Hillside Haven

For 100 Eichler owners, the good life is low-key living with big-time views high in the hills of Burlingame's Mills Estates
Burlingame Mills Estates
The streets of Burlingame's Mills Estates are steep and not altogether conducive to strolling, but some neighbors (as above) welcome the challenge.
Burlingame Mills Estates
Kendall and Angela Chong in their atrium, admiring their tree's spring blossoms.

Talk to folks who live in Burlingame's Eichler homes, arrayed on a steep hillside with breathtaking views of, among other things, San Francisco International Airport, and you'll hear about parties.
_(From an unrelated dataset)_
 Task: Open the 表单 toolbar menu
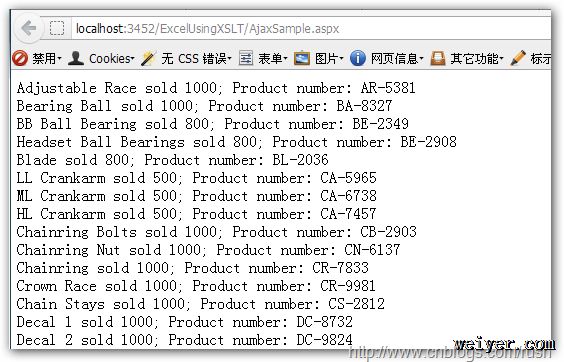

Flynn Livingston describes a 'formal' she threw a few years back with 80 people in her custom Claude Oakland-designed home, "and we weren't full." One hundred helium balloons filled the volume with their hanging streamers.

Randy Danielian, who grew up in the same Mills Estates neighborhood, remembers pool parties in her backyard, a magical place complete with a burbling circular fountain, and Fourth of July fireworks set off every year by a neighbor.

Jackie Gray remembers parties her next-door neighbor used to throw, often with live music. "Great fun," she says.

And folks talk about how friendly and helpful their neighbors have been. Gray recalls what one neighbor told her, after he helped her successfully fight City Hall on a preservation issue.

"He said, 'We're not in each others' kitchens [chatting], but as neighbors, we're there for each other."

Sometimes neighbors have been thererather unexpectedly, like the time one of them showed up at the home of Donald and Sora Lei Newman pushing a cement mixer. "He said, 'I'm tired of hearing you talk about building your pond every day. We're going to do it today,'" Donald recalls.

The Newmans have enjoyed that atrium pond since 1965. Today it's home to carp and four basking turtles.

Residents also talk about the many old-timers who still live in homes they bought new in 1963 and 1964 for $45,000 or so, and about newcomers who are buying the homes for $1.8 million, occasionally more, and refurbishing them.

"There are constantly contractors in the neighborhood renovating the houses," says Byron Lee, a San Francisco cardiologist who migrated south eight years ago in search of more room and better schools for his young family.